Una ricostruzione di cui solo oggi si intravvede qualche numero e che ha sofferto di lungaggini burocratiche, confusione nelle regole e carenza di fondi. Anni in cui la parola d’ordine tra i giovani è stata fuggire lontano, non solo per la mancanza di lavoro ma soprattutto per la sfiducia sul futuro.

Ora serve una seconda fase. Qualche tiepido segnale di maggiore serenità anche rispetto all’anniversario numero 4, arriva da chi amministra e dagli imprenditori, da iniziative singole e corali. Da ragazzi che vanno da Papa Francesco e il Papa risponde con un “Jemo ‘nnanzi”. Nonostante ciò tra la gente regnano ancora stanchezza e depressione. Sono ancora vive nella mente le risate di alcuni imprenditori che si sfregavano le mani per gli affari che avrebbero fatto all’Aquila, emerse dalle intercettazioni.

Restano indelebili i crolli e le giovani vittime della Casa dello Studente, i processi e le rassicurazioni a restare in casa della Commissione Grandi Rischi per cui sono stati condannati in sette a sei anni in primo grado. Mentre la magistratura va avanti per rendere giustizia al passato, il comune spinge il piede sulla ricostruzione.

Nodo caldo è l’incertezza dei fondi per il quale si confida nel governo Renzi, altrimenti è emergenza, perché, come sottolinea l’assessore comunale alla ricostruzione Piero Di Stefano, se il governo nazionale non invia 700 milioni aggiuntivi per il 2014 “tra un mese le risorse sono esaurite e si ferma tutto”. D’altra parte, la battaglia con il governo Letta ha caratterizzato l’ ultimo anno con le proteste del sindaco, Massimo Cialente, che ha riconsegnato la fascia tricolore al presidente della Repubblica.

Un anno difficile per il Comune dell’Aquila che per la prima volta è stato coinvolto in una inchiesta per presunte tangenti con dimissioni del vicesindaco, Roberto Riga, indagato, e l’annuncio di lasciare del sindaco, non indagato, poi rientrato al suo posto dopo gli attestati di stima.

Nel capitolo fondi, dopo i circa 12 miliardi di euro già spesi, per rispettare il crono programma stilato dal Comune che prevede la ricostruzione entro il 2018, secondo Di Stefano occorrono circa quattro miliardi per l’edilizia privata e circa mezzo miliardo per quella pubblica.
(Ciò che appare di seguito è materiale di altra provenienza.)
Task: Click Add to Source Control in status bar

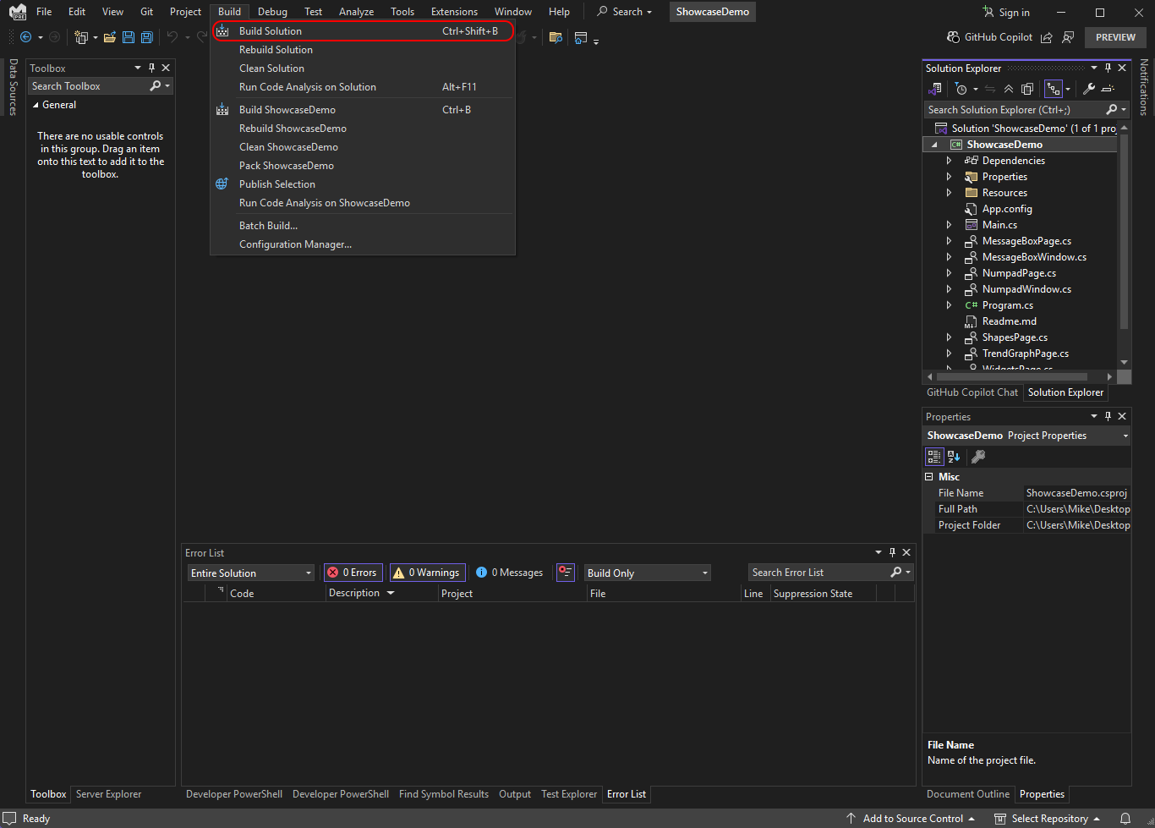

E dice: “La città non si arrende, anche se soffre”. Sulle risorse arriva l’impegno del sottosegretario all’Economia, Giovanni Legnini, che ha appena ricevuto la delega alla ricostruzione. “Lavoro a una soluzione finanziaria e legislativa stabile. Non si può tirare la giacchetta al Governo ogni sei mesi”, ha detto.

Quindi la ricostruzione: oltre 300 cantieri di aggregati nel centro storico del capoluogo e 1.500 nelle zone periferiche; oltre 11.500 addetti occupati e 1.400 imprese da 86 province italiane. Nei comuni del cratere sono 662 i cantieri nelle periferie e 138 nei centri storici. In 46 mila sono rientrati in casa. Per i beni architettonici, simbolo della ripresa il restauro in corso della Basilica di Collemaggio. In tutto i cantieri avviati in aggregati con edifici vincolati sono 101. E sabato notte tutti insieme, all’Aquila, fiaccole in mano, per non dimenticare.